Source data:
-------------------------

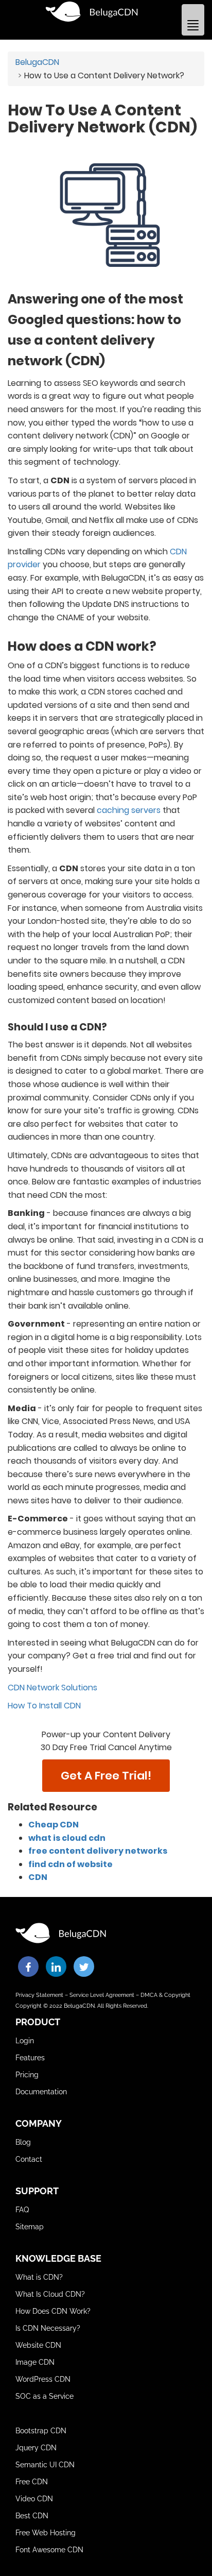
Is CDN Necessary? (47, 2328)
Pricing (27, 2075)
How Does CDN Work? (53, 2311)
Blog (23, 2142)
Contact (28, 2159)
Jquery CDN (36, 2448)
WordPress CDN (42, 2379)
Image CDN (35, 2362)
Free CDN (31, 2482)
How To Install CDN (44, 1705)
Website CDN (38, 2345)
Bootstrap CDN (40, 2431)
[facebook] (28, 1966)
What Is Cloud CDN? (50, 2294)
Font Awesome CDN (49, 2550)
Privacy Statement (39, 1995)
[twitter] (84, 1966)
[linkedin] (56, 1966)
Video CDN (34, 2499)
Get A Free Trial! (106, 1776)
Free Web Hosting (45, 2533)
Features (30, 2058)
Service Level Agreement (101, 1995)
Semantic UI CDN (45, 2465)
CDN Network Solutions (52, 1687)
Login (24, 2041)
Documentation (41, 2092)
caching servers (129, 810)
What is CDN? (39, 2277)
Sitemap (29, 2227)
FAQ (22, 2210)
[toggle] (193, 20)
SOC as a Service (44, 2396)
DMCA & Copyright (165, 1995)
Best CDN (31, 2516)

-------------------------

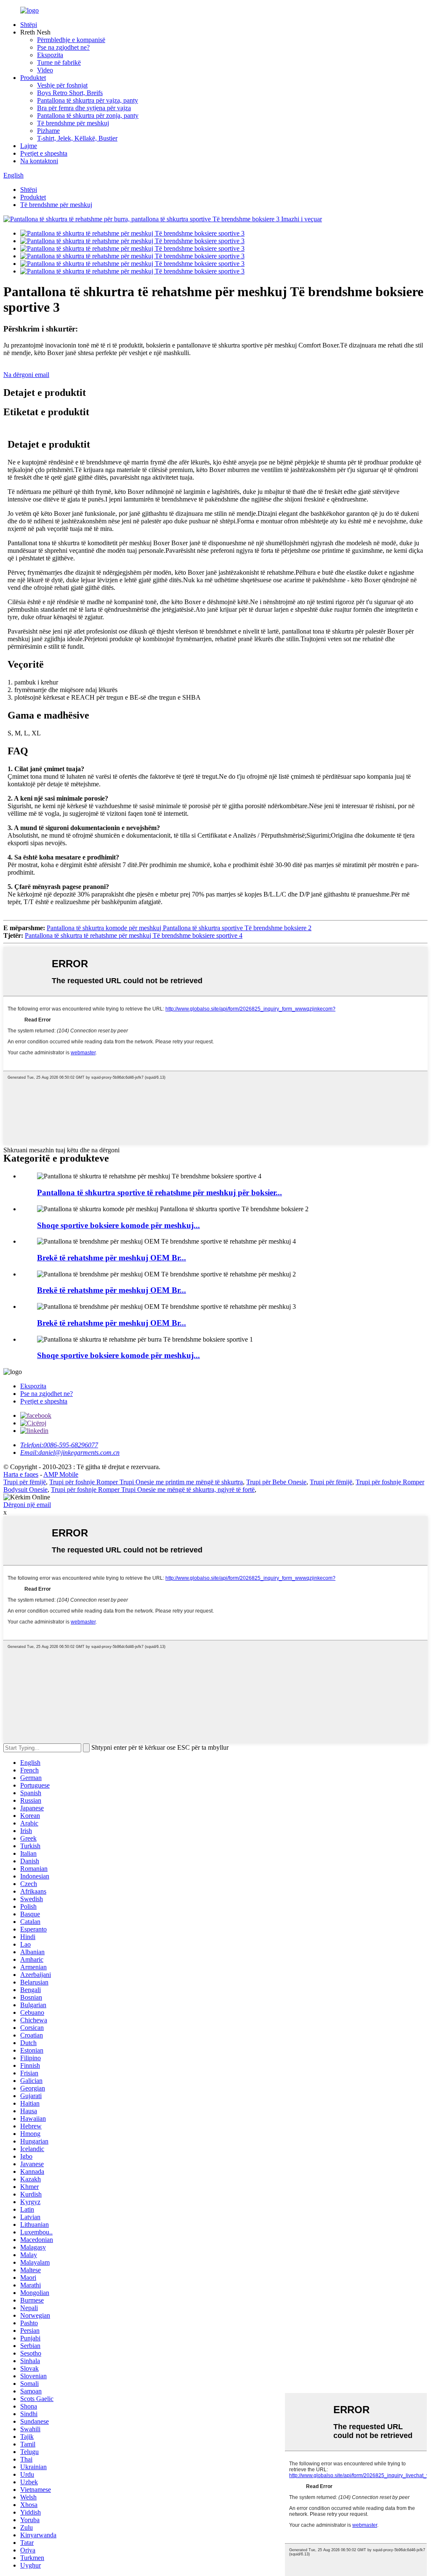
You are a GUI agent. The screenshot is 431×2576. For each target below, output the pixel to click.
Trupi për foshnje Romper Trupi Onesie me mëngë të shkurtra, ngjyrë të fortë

-------------------------

Requirement: Using the data above, reproduce exactly the lines between those holding "Service Level Agreement (101, 1995)" and "Best CDN (31, 2516)", inclusive, and no others.

Solution for this problem:
Service Level Agreement (101, 1995)
Semantic UI CDN (45, 2465)
CDN Network Solutions (52, 1687)
Login (24, 2041)
Documentation (41, 2092)
caching servers (129, 810)
What is CDN? (39, 2277)
Sitemap (29, 2227)
FAQ (22, 2210)
[toggle] (193, 20)
SOC as a Service (44, 2396)
DMCA & Copyright (165, 1995)
Best CDN (31, 2516)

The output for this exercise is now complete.